*What this exercise asks:*
a. In the parable passage, rewrite the part starting with "Hospitality was a" and going on through "out of bread.", replacing "convenience stores" with "all-night markets".
b. Name every adjective in the summary that opens the text on prayer and the parable.
c. Pick up the text on prayer and the parable after its final sentence and keep writing.

*Text block:*
>>

Summary: We need to approach prayer with a sense of bold, unhesitating urgency--with chutzpah. We have no worries--unlike the grumpy, groggy neighbor, God never slumbers and is always happy to hear from us.
Jesus gave His disciples the Model Prayer, and followed with a story about someone in need of “daily bread,” a parable that conveys the attitude our prayers should have—we should approach God an unhesitating sense of urgency. The story was a common situation for our Lord’s hearers, one they could easily identify with, and it’s likely many smiled and chuckled at this true-to-life tale. Some had likely found themselves in similar circumstances.
Hospitality was a big deal in Bible times, and as a host, it was considered a huge dishonor to be unprepared to provide for guests. There were no convenience stores, so people would call on neighbors in times of need. In this case, the timing could’ve been better. An unexpected traveler showed up late at night, traveling at night to avoid the heat, and no one would turn guests away. But this unanticipated guest caused an embarrassing predicament. The host is out of bread.

<<

*Information:*
>>

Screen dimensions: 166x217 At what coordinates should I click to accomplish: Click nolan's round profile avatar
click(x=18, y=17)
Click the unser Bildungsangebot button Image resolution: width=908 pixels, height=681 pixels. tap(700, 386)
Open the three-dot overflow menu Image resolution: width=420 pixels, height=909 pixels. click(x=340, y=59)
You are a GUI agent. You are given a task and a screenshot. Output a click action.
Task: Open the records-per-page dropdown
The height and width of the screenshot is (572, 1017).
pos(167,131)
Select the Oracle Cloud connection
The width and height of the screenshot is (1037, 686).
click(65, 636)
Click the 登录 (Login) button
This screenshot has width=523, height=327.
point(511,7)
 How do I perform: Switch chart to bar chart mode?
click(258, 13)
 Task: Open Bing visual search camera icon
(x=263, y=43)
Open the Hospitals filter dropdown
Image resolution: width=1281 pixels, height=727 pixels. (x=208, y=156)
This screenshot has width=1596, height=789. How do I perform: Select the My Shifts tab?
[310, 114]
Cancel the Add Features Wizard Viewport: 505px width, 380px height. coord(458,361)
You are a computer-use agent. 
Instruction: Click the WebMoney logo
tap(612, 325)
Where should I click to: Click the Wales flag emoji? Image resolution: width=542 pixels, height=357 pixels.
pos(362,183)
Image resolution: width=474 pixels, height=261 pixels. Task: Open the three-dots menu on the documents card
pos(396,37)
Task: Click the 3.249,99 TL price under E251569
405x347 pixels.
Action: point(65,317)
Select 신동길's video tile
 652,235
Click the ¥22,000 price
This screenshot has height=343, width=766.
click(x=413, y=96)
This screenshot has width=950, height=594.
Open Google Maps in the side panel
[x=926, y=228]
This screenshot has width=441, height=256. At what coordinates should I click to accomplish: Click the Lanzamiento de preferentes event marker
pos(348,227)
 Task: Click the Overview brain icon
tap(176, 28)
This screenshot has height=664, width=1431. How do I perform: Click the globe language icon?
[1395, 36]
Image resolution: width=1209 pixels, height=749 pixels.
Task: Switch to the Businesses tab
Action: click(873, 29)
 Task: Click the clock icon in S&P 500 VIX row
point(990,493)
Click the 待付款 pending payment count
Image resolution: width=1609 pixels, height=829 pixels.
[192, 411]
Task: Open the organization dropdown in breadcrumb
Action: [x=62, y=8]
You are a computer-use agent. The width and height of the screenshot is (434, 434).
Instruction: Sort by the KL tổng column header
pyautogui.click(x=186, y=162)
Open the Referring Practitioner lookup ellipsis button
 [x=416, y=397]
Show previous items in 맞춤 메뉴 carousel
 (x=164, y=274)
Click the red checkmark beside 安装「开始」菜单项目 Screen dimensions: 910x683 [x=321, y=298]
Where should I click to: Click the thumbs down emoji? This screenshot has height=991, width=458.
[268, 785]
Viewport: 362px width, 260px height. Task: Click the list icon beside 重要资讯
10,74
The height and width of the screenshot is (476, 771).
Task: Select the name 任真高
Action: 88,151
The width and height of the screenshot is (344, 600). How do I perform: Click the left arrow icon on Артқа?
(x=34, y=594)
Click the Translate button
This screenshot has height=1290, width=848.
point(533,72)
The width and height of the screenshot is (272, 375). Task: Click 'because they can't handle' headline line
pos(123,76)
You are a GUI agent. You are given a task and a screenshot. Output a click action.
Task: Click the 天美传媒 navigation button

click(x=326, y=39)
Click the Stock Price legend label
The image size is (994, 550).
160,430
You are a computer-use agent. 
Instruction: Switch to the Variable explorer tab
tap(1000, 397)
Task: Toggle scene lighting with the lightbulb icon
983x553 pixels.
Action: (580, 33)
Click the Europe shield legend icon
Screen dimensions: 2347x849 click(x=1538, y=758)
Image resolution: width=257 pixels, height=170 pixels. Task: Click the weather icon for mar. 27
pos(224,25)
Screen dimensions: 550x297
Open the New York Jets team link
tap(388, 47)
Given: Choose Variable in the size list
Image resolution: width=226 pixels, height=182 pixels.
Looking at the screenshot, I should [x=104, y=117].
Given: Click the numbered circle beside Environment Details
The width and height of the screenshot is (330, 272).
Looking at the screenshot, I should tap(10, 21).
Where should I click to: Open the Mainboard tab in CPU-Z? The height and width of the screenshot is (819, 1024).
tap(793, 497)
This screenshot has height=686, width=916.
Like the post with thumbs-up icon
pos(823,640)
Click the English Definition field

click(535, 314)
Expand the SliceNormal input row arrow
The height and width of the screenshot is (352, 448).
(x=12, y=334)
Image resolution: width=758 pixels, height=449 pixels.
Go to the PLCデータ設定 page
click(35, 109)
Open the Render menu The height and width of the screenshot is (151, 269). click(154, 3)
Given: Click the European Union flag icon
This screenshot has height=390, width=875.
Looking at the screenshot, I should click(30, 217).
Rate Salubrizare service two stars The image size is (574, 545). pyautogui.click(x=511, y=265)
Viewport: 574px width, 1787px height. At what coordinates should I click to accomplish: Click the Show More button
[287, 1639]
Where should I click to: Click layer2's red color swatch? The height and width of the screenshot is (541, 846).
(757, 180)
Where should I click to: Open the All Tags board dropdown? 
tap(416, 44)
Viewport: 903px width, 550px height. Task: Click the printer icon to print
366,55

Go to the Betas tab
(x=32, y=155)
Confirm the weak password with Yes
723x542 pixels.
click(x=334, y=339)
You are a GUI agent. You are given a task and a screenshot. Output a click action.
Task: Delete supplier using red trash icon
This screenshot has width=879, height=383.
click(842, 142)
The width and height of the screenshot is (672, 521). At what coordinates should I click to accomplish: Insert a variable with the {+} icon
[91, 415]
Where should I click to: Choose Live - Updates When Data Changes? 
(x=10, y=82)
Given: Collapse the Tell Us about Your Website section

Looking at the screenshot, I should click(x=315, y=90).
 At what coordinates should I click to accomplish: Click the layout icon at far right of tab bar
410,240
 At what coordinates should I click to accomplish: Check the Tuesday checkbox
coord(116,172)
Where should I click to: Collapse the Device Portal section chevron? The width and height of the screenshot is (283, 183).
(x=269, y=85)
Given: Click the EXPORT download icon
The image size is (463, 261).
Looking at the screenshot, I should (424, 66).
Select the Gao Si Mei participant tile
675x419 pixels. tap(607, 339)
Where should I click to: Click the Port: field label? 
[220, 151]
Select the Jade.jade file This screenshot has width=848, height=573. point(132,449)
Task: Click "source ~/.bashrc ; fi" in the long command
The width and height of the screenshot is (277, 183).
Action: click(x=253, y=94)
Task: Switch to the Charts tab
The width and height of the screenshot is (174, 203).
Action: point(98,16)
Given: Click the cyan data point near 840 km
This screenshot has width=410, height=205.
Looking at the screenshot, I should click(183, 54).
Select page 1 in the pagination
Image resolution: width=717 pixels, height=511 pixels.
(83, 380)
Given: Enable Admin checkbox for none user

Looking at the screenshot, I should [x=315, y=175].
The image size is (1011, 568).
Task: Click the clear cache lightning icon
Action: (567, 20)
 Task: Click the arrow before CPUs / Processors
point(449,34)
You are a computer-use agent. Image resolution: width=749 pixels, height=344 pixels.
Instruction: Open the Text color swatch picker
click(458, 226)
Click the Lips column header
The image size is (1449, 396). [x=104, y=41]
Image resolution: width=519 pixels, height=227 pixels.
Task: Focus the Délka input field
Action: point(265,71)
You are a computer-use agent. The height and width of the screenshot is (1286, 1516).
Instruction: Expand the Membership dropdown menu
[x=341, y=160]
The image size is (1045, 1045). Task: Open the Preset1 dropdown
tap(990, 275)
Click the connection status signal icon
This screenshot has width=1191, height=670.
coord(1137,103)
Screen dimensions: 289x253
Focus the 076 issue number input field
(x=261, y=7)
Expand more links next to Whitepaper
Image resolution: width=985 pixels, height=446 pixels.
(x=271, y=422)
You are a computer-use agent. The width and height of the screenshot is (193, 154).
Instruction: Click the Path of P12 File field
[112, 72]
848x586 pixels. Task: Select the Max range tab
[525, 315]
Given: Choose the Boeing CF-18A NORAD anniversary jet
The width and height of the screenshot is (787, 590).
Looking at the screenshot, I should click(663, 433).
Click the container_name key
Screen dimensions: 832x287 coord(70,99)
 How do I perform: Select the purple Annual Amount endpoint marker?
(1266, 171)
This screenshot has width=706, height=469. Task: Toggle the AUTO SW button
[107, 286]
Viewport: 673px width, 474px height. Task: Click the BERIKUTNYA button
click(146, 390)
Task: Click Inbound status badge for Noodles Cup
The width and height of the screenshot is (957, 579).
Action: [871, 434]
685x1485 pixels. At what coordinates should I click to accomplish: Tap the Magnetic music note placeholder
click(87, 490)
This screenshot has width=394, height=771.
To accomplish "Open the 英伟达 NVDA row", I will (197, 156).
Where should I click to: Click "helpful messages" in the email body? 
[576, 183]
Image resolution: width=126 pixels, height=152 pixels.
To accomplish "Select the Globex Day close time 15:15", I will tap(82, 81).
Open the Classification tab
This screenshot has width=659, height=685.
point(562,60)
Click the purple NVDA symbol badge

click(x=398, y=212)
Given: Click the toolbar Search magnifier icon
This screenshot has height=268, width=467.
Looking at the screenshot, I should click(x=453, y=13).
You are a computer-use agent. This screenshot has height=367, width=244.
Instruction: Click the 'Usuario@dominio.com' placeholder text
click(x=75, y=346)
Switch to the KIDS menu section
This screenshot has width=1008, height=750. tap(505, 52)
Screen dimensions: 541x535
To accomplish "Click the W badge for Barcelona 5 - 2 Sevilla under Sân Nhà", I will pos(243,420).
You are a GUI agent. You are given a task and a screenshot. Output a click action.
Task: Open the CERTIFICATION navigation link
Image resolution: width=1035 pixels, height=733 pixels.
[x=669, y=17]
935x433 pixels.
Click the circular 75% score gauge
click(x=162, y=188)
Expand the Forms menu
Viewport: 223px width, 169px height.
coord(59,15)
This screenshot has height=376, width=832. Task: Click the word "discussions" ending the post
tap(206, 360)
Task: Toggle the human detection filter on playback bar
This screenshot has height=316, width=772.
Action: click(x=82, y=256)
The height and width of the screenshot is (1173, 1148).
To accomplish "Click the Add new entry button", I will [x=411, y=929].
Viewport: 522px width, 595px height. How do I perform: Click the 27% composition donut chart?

<<

*Task responses:*
a.
Hospitality was a big deal in Bible times, and as a host, it was considered a huge dishonor to be unprepared to provide for guests. There were no all-night markets, so people would call on neighbors in times of need. In this case, the timing could’ve been better. An unexpected traveler showed up late at night, traveling at night to avoid the heat, and no one would turn guests away. But this unanticipated guest caused an embarrassing predicament. The host is out of bread.

b. bold, unhesitating, grumpy, groggy, happy

c.
Midnight isn’t exactly when we’d like to be imposed upon, so the neighbor who has been awakened isn’t in a cordial frame-of-mind. Houses were small, and families would roll out mats and sleep all together in a row. To have to get up, light a lamp and unlock the door would wake his family.
The awakened neighbor is annoyed, yet because of his needy neighbor’s “boldness”, he begrudgingly capitulates and gives his aggravating neighbor some bread. Three loaves were the normal number used in a meal. The needy host is unabashed, and a bit insensitive, yet the needs of hospitality override the audacity of having to ask for bread in the middle of the night. As a host, he had a solemn responsibility to care for his guests, regardless of the hour of their arrival, and the sleeping man had an obligation to help his neighbor. He’s complains about the inconvenience, but he does not refuse. That would be unthinkable and dishonorable in this culture. He of course will be a good neighbor and friend.
Jesus closes His story with a few rhetorical questions, verses 11-12. If our children ask for good things, will we give them harmful things? Of course not. Will we respond to our children’s needs? Of course we will. Jesus then adds a third question, the key question: “How much more will God respond”? If a neighbor will respond by providing an urgent need, even in the middle of the night, how much more will God? And so, the parable answers the question: “Will God answer our prayers?” The Apostle Paul assures us in Ephesians 3:20 that God “will do immeasurably more than we can ask or imagine.” You will never hear God say, “I’m sorry; I’d like to be help you out, but this isn’t a good time for Me” (Fred Sisson).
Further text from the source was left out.